Months later, Jeffrey Epstein’s onetime estate, located roughly a mile from former President Donald Trump’s Mar-a-Lago, was sold for $25.8 million to David Skok, a serial entrepreneur now at Matrix Partners. Venture capital firms make money from management fees and carried interest, or the firm’s profit share from their investments. However, in the last two years, a whirlwind of fundraising — thanks in large part to the Federal Reserve’s unprecedented quantitative easing — allowed top venture capitalists to make a handsome living on management fees alone.
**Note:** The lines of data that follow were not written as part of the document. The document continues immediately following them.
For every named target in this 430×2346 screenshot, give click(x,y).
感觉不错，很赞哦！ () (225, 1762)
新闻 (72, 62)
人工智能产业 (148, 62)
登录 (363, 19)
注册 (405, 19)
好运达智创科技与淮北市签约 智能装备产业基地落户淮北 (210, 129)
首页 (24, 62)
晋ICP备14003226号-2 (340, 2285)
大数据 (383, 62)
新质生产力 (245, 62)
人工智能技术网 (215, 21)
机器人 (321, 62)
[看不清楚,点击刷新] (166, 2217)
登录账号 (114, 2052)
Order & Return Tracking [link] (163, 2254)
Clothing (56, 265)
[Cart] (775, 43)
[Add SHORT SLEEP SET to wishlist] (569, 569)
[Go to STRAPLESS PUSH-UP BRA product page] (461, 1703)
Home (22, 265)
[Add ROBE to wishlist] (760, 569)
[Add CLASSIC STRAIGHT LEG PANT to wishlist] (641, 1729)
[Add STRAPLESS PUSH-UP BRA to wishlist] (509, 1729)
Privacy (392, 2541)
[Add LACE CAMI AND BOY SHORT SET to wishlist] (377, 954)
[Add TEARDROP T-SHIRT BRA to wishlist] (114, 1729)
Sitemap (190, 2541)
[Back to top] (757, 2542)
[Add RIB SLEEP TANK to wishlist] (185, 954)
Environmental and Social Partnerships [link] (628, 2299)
Private-market fund managers have been coming back to fundraising six months sooner than the norm; in addition, more than 80% of the time, they increased the size of their next fund, with a median step-up of 60.9%, according to PitchBook. Case in point: In March, Tiger Global, now the world’s busiest venture capital investor, raised $12.7 billion, almost twice its previous fund, which had collected $6.7 billion just a year earlier.
Here’s the beauty of large fund sizes. While the carry — or profit share — is paid to a VC when holdings are sold, the management fee is collected every year on the capital investors had committed. For instance, with a typical 2% fee structure, a new $10 billion fund with, say, a five-year horizon, could collect $1 billion in fees alone over time.
As such, rapid fundraising has spawned dizzying wage inflation. Even associates, who are typically a few years out of college, earned
a median salary and bonus of $196,000 last year, according to The Information. And since fees alone could cover all of a firm’s personnel expenses, they enable general partners to keep carry — potentially the most lucrative source of compensation — mostly to themselves.
But the world is changing. As Sequoia Capital recently warned its startups, “capital was free. Now it’s expensive.” It’s a matter of time before top-tier VC investors, such as pension funds and college endowment funds, ask whether they have overpaid. Already, the Securities and Exchange Commission has announced plans to force greater fee transparency on private-market fund managers. Often, investors pay above and beyond the typical 2% management fee. Some funds bill activities such as travel related to deal sourcing, hosting annual investor meetings, or even legal expenses to fulfil regulatory requirements, to their clients.